The Itzik Simon Insurance Agency accompanies many public bodies in this field, including the Ministry of Finance, Inbal - the government insurance company, medical centers and other public bodies, and assists in formulating a responsibility structure, adapting work and control mechanisms, and implementing the requirements of the regulations in practice.


In many cases, a focused examination of organizational conduct makes it possible to identify gaps at an early stage, and to adapt the management structure, contracts, and insurance to the created reality.
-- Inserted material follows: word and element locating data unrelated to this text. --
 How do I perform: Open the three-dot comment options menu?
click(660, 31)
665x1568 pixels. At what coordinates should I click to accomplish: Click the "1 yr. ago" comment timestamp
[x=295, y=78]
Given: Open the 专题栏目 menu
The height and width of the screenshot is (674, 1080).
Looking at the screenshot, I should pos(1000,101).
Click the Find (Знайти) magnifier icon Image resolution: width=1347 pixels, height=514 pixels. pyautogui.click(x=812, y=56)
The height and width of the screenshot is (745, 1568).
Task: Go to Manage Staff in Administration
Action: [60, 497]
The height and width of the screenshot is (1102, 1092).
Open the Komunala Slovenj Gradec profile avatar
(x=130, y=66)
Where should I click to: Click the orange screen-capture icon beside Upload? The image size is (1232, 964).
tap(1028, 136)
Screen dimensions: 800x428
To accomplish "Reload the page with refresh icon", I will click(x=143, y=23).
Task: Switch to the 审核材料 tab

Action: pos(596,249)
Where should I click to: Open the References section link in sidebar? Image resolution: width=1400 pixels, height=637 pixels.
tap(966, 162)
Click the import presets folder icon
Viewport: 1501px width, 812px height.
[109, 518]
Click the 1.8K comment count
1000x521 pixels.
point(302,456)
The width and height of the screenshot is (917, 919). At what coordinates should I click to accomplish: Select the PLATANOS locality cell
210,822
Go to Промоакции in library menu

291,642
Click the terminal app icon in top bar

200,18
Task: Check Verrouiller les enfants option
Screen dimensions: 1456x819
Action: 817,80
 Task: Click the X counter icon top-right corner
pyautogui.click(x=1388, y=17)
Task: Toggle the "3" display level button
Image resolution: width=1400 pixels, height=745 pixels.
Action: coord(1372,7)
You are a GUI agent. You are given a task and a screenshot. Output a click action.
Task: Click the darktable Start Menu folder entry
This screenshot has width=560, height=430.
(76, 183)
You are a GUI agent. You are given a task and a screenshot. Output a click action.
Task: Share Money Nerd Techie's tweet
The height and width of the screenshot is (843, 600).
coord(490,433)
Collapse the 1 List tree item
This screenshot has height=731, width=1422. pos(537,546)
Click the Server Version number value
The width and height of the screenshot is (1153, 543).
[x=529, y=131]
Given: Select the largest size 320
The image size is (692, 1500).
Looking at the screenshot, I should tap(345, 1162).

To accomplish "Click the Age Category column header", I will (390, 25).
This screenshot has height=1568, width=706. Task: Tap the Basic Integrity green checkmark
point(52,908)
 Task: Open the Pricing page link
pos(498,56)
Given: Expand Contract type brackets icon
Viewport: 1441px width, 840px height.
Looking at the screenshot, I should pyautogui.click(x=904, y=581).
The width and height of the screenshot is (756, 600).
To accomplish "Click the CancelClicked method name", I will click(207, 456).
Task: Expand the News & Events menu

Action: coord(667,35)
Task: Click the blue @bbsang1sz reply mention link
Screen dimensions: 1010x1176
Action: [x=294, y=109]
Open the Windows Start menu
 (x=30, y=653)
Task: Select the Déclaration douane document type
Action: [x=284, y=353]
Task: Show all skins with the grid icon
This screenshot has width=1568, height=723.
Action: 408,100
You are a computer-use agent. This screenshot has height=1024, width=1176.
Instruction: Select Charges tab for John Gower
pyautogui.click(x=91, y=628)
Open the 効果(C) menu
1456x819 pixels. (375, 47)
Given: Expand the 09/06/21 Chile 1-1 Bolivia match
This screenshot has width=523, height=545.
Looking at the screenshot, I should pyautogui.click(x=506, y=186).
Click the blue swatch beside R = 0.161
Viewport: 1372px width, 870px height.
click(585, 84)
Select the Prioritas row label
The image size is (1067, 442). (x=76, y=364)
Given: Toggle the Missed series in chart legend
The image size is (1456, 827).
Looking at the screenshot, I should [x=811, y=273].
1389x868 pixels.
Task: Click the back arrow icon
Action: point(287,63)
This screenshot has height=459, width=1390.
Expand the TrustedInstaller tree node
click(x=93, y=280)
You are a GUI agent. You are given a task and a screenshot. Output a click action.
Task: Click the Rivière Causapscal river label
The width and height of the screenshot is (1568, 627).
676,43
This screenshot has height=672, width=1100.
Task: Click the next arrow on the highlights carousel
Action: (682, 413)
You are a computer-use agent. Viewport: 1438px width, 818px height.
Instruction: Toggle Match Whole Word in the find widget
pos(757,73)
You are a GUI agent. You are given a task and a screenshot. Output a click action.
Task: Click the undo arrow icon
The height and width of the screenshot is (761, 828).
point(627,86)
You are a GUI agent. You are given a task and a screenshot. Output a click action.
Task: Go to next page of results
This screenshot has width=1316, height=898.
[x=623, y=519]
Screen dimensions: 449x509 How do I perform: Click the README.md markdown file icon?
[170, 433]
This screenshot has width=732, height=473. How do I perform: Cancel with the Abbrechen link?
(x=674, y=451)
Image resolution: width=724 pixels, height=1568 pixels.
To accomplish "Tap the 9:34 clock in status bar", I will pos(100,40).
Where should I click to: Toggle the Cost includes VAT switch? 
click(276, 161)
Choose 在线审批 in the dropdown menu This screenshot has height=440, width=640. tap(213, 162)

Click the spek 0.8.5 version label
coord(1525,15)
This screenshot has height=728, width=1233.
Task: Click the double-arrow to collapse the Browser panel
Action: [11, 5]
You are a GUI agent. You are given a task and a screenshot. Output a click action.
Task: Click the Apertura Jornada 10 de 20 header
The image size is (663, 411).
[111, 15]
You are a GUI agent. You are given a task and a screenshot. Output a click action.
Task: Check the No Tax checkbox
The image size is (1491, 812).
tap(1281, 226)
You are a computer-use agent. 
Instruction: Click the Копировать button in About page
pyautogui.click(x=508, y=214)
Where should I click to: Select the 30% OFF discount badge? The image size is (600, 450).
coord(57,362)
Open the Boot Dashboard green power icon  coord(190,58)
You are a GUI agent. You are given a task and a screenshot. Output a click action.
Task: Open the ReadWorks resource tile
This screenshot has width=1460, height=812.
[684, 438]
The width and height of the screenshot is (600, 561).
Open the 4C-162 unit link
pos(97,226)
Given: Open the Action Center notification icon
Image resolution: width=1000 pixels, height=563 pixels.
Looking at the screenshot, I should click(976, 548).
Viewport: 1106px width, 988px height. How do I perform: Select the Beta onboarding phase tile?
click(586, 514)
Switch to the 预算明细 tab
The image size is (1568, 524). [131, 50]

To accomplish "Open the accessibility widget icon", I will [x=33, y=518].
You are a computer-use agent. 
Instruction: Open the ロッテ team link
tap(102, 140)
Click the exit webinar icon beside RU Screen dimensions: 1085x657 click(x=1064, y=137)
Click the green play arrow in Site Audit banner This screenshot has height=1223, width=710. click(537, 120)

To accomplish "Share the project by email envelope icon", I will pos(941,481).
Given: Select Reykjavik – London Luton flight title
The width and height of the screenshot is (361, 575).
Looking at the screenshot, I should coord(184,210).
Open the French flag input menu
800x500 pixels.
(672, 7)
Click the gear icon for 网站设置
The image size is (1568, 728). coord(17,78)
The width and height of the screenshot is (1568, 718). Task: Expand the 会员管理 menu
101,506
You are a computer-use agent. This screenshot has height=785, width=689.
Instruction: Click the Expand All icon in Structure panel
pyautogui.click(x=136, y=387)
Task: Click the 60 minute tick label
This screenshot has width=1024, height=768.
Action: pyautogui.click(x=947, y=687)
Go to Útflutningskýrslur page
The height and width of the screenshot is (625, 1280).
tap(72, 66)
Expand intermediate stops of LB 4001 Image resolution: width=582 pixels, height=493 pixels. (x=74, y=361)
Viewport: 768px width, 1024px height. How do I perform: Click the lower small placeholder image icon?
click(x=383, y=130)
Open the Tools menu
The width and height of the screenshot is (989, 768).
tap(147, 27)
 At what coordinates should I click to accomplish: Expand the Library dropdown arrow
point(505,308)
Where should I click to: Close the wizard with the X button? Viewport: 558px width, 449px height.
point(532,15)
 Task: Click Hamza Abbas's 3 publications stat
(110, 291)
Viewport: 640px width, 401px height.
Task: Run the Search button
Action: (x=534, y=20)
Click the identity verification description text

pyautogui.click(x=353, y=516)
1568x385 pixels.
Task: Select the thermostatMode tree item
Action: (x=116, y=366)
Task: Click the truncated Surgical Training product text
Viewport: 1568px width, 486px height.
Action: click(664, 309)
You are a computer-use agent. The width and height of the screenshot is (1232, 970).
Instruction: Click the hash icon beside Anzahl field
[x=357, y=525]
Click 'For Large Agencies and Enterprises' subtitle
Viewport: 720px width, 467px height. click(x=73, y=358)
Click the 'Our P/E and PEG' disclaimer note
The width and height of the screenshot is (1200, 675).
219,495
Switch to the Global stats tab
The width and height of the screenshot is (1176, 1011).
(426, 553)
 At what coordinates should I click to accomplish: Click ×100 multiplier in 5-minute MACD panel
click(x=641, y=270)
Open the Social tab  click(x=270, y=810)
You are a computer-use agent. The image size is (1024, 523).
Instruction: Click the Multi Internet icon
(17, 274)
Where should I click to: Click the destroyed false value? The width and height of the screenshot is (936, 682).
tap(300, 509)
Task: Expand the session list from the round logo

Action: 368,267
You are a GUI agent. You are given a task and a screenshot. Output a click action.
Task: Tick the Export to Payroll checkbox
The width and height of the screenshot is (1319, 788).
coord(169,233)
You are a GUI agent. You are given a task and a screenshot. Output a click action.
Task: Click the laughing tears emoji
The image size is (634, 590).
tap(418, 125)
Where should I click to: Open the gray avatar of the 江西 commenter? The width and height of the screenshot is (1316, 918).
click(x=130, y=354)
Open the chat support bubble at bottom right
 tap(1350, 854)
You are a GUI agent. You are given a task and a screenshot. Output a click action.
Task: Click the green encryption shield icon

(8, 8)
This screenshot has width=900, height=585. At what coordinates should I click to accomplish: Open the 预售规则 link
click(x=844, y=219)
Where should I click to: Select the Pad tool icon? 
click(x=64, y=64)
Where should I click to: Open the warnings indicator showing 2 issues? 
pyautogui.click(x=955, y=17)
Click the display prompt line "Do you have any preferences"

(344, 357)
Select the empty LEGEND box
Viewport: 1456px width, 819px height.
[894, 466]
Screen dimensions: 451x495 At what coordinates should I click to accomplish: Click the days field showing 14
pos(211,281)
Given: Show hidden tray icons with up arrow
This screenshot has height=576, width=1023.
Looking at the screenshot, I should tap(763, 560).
Preparation in public bodies – need for professional guidance

Structural gaps and their implications in public bodies as employers of work

The table below summarizes the typical failure points in public bodies acting as work commissioners, and shows the relationship between the organizational structure and the risks derived from it. It highlights how fragmentation of authority, process dependency, and complex work mechanisms may impair the ability to meet regulatory requirements and manage the project in practice.

Structural gaps and their implications in public bodies as employers of work

The state and the authorities

Responsibility of the person commissioning work in public bodies – practical implementation and implications according to safety regulations

The regulations do not distinguish between a private entrepreneur and a public body. They set a uniform standard for the work commissioner, who is assessed according to his ability to ensure actual control over the threshold conditions, risk management, and control mechanisms.


In public projects, organizational complexity does not ease responsibility – it sharpens it. Multiple factors, fragmentation of authority, and dependence on budget and procurement mechanisms do not constitute protection, and sometimes even create increased exposure when no single responsible factor is defined, no clear decision-making mechanism exists, and continuous documentation of control and approval cannot be shown.


In this reality, responsibility is not dispersed among departments, contractors, or integrated entities. It converges on a single test point: can the client show that the threshold conditions were actually met, that the decisions were made with authority, and that an effective mechanism was put in place to manage safety risks?


The practical meaning is that proper preparation does not end with updating documents, but requires adapting the management structure, contracts, and control to the operational reality. Only a combination of contractual arrangements, organizational mechanisms, and the ability to prove in practice will allow the public body to meet the requirements of the regulations – and reduce legal and insurance exposure in the event of an event.